What’s going on is a massive divide about what is meant by “tolerance.”
“Toleration is one of the most attractive and widespread ideals of our day,” writes Alan Levine. “It is … the predominant ethos of all civilizations in the modern world.”
The degree to which this has become ingrained within our culture was evidenced by Allan Bloom’s observation in his critique of higher education, namely that students have been taught to fear that the great danger is not error, but intolerance.
But this is where the cultural divide is critical to understand.
What, precisely, do we mean by tolerance?
1. Legal Tolerance. The first application of tolerance is legal tolerance. This has to do with basic first amendment rights to believe what we want to believe.
Cries against the legislation of morality, often directed against the infamous “moral majority” of the 1980s, spoke to this aspect of tolerance.

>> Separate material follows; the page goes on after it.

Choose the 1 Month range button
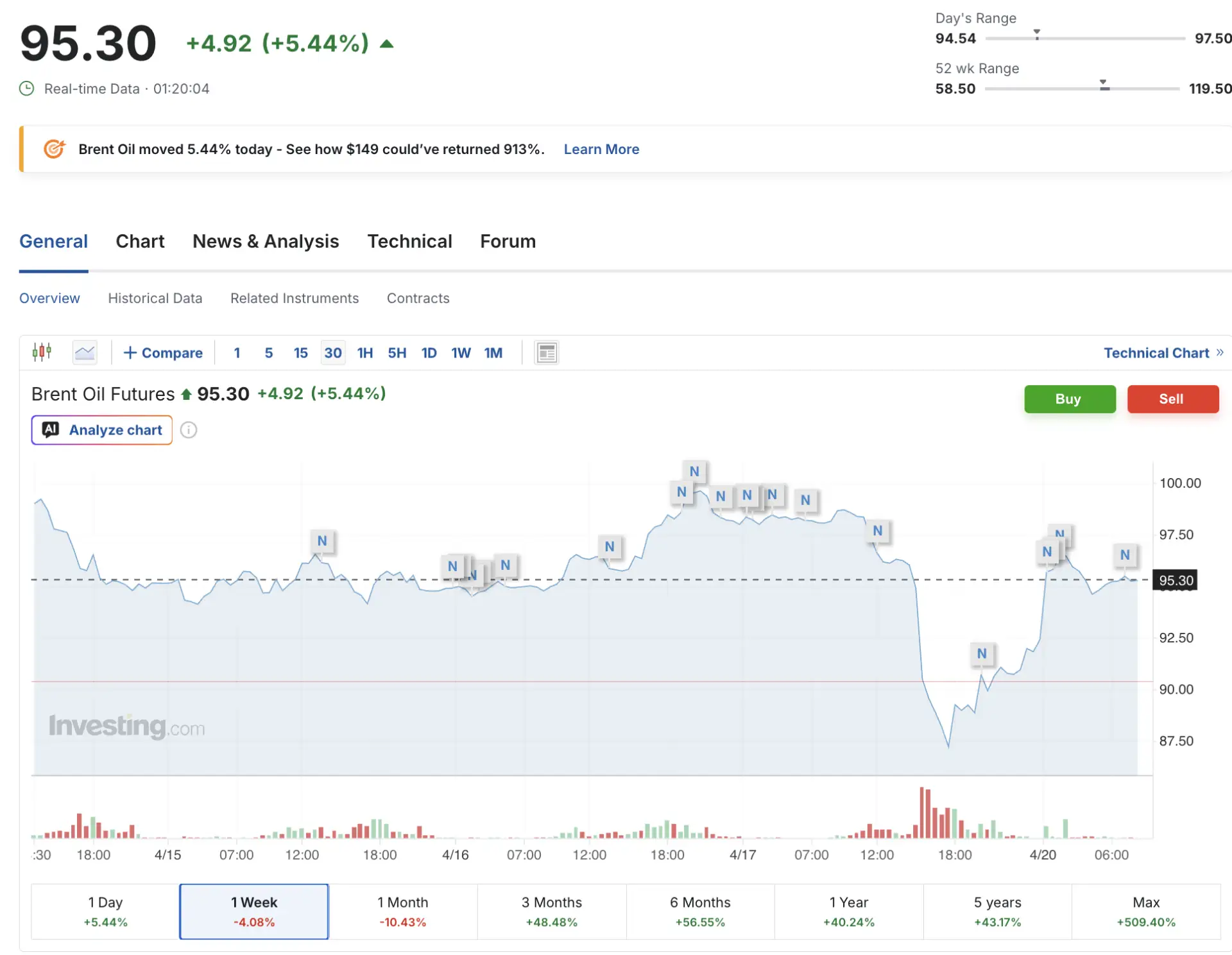 [402, 911]
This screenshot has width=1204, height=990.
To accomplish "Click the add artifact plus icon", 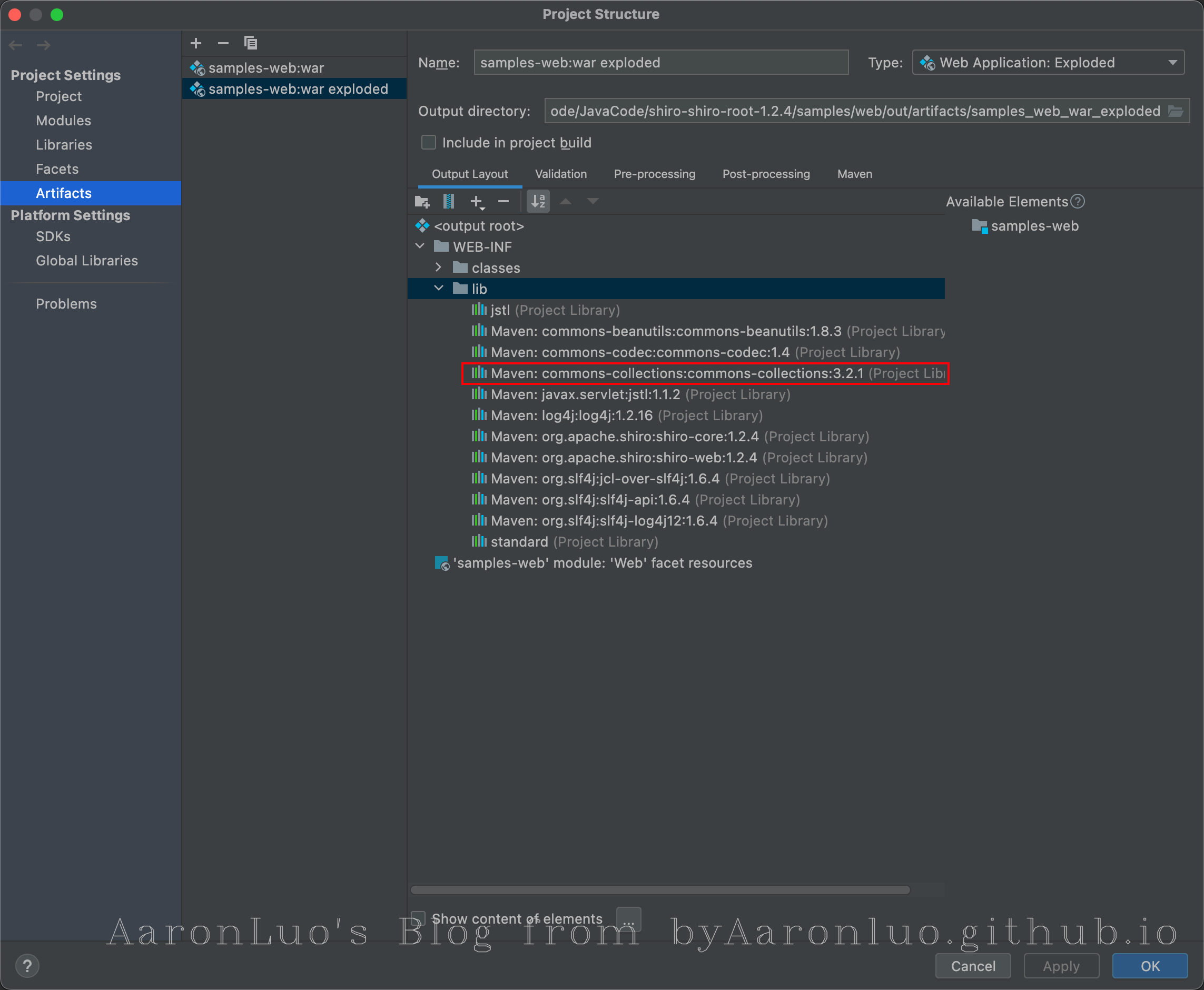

Of course, all laws involve the legislation of morality, but the concern is valid – there should be great tolerance for diverse viewpoints and beliefs, as opposed to the stifling of opinion or the freedom to worship as one chooses.
And, of course, nothing in Christianity would advocate the refusal of legal tolerance. Indeed, the Bible is a great advocate of legal tolerance, providing the philosophical basis for much of democracy’s contours of thought.
2. Social Tolerance. The second application of tolerance is social, or cultural, tolerance. This is accepting someone regardless of what they believe. Social tolerance seeks to love others, care about them, and remain open to them relationally regardless of such things as their views, ethnicity or sexual orientation.
Of course, the great ethic of the Bible, not to mention the life-model of Jesus, would espouse this form of tolerance without reservation. If Jesus stood for anything, it was open, loving acceptance of others as people who mattered to God.
Despite their sin, lifestyle or philosophical moorings, Jesus was so relationally welcoming that it earned him a rather bad reputation as being, well, one of them (“friend of sinners,” “drunkard,” “glutton”).
3. Intellectual Tolerance. The third form of tolerance is intellectual tolerance, which is accepting what someone believes as right regardless of what you believe or think is right. Or affirming a lifestyle as good when you do not believe it is good.
And it is only in this sense — intellectual tolerance — that Christianity would be considered intolerant.